I tried a variety of drills to drive my millmaster, all to no avail. Ozito being the first and cheapest option (700W hammer drill or there abouts). They can run at low speeds, but they also run at nowhere near there stated power at those low speeds. It wouldn't even crack a single grain dropped in whilst running at anything but full speed.

That's my experience with them anyway, I ended up getting a proper motor and gearing it down with pulleys to a nice 115rpm. It has enough torque to do anything, I reckon itd even crush another millmaster.


----------



## rude (20/7/09)

Yeastie Beastie said:


> Windscreen Wiper Motor?
> Just looking at the connection plug?




yes it is a windscreen wiper motor.
just used an ohm meter to find the 2 winding wires
not sure what the other wires are for but not needed


----------



## stakka82 (9/5/13)

Bit of a gravedig, but...

Does anyone use an ozito drill similar to this for their mill? I just bought a malt muncher from KK and need a drill. Low speed high torque corded ozito drill with spade handle:

http://www.bunnings.com.au/products_product_ozito-1050w-spade-handle-drill_P6290127.aspx?search=high+torque+drill&searchType=any&searchSubType=products

Is it just gonna die on me after the first crack?


----------



## Black n Tan (9/5/13)

I have an ozito spade handle drill (OZSHD1050WA) in combo with barley crusher: works great. From recollection the drill was sub $100 and had a three year warranty. It has the torque required and low rpm (often used to mix paint etc).


----------



## Crusty (9/5/13)

stakka82 said:


> Bit of a gravedig, but...
> 
> Does anyone use an ozito drill similar to this for their mill? I just bought a malt muncher from KK and need a drill. Low speed high torque corded ozito drill with spade handle:
> 
> ...


I'm using this drill on my MiniMill.
Plenty of grunt even at snail speeds, works really well.


----------



## Phillo (9/5/13)

Been through 3 drills on my Victoria mill before finding this one. It's an absolute beast, and most importantly it handles the low speeds without shitting itself.


----------



## tiprya (9/5/13)

I use the Ozito 1050W drill, had it for over a year, works a treat with my monster mill.


----------



## adryargument (9/5/13)

Henno said:


> I'm buggered if I can find a 1400rpm motor anywhere locally


1400 RPM?? To crush grain?
You trying to pulverise it into powder or keep the hulls intact?

My understanding is 150-200rpm is ideal.... 
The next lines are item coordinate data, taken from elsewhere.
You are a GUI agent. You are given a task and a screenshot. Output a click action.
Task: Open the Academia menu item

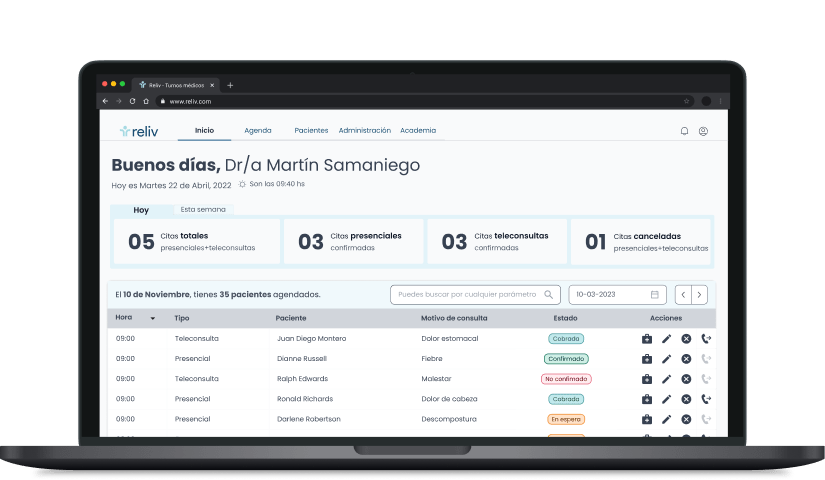[418, 131]
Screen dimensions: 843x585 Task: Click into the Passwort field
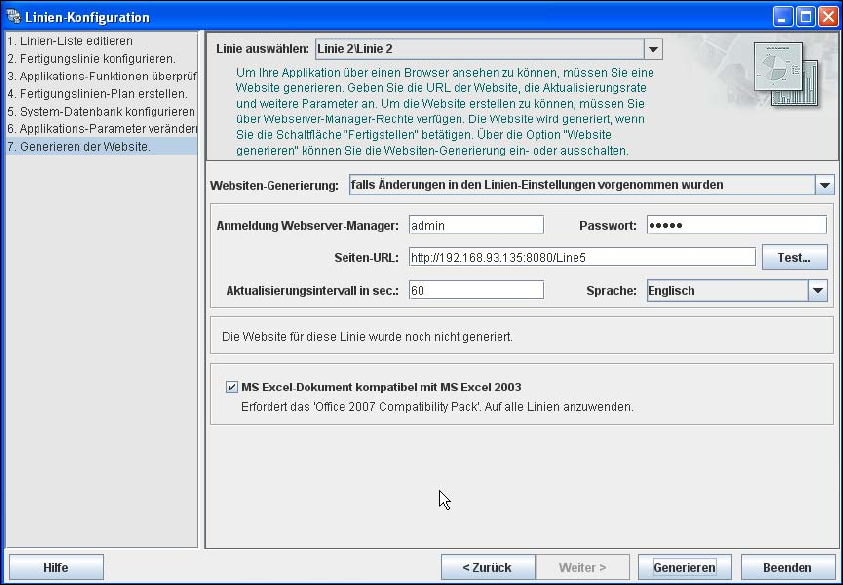(737, 225)
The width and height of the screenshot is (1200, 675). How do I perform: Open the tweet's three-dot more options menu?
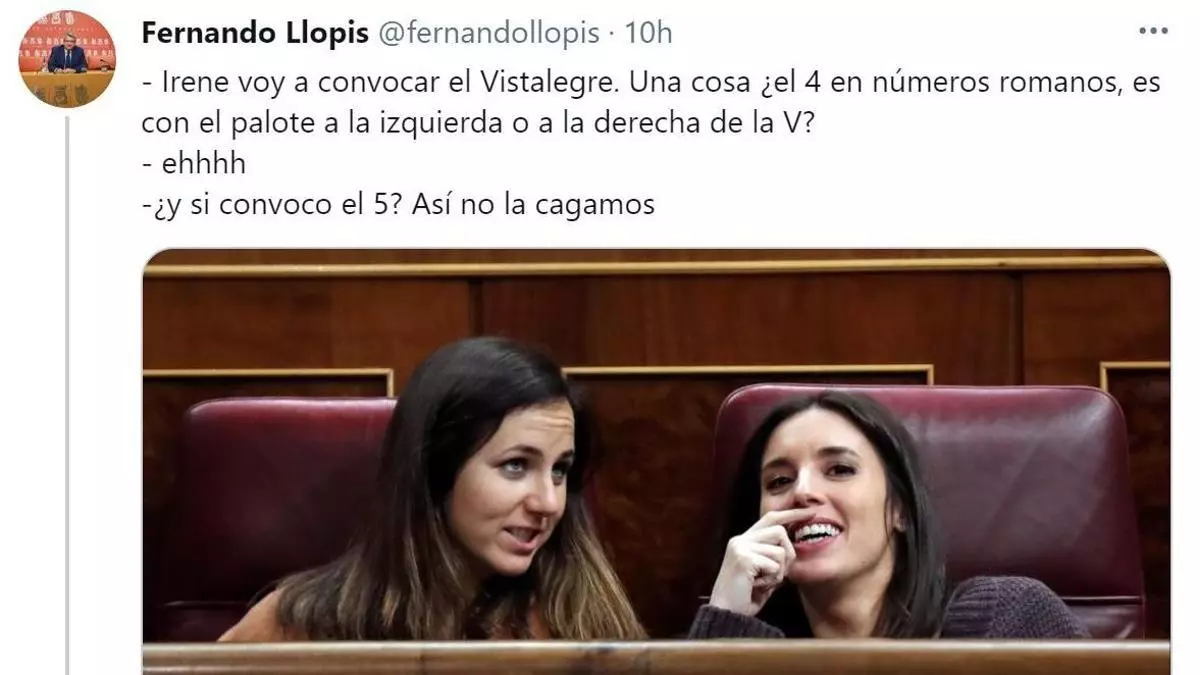(x=1153, y=31)
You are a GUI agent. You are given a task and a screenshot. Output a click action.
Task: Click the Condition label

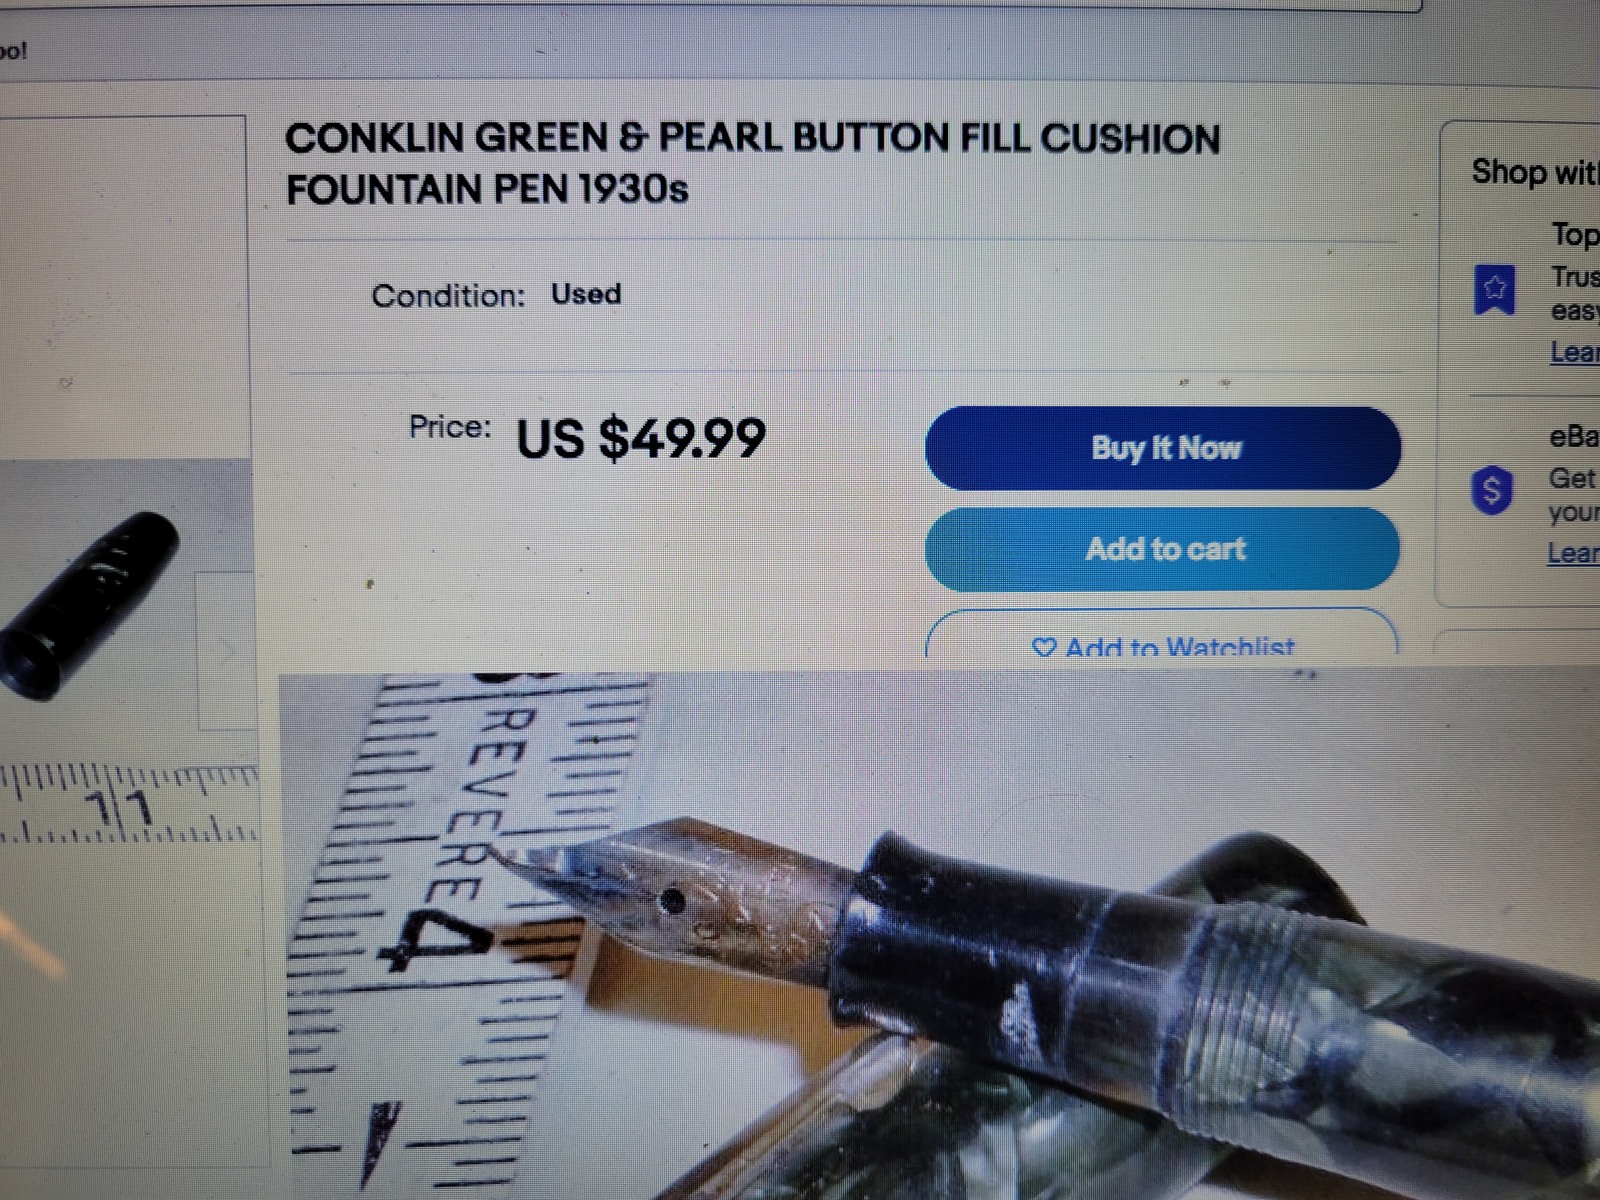click(448, 296)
Edit: http://www.motiondynamics.com.au/home-brewer-special-worm-drive-motor-dc-speed-controller.html


----------



## Bribie G (9/5/13)

stakka82 said:


> Bit of a gravedig, but...
> 
> Does anyone use an ozito drill similar to this for their mill? I just bought a malt muncher from KK and need a drill. Low speed high torque corded ozito drill with spade handle:
> 
> ...


This is definitely the drill that God uses.

Highly recommended.


----------



## stakka82 (9/5/13)

Hahaha Bribie. Awesome guys, just the set of responses you want. And bloody quickly too!

Will be buying this on Saturday, then I'm in business.


----------



## Phillo (9/5/13)

Freakin noisy though mate. Makes me feel like a MAN!!


----------



## slash22000 (9/5/13)

I bought one of those 1050W beasts on the recommendation of AHB and using it on my mill is poetry in motion. I'm convinced I could crush a grain mill, in my grain mill, using this drill. It's basically like the grain isn't even there. I used a cheap cordless drill before and it would clonk out every few seconds, had to shake the mill around, pour the grain out, try again ... The Ozito doesn't even give a shit. Grain flows through like water.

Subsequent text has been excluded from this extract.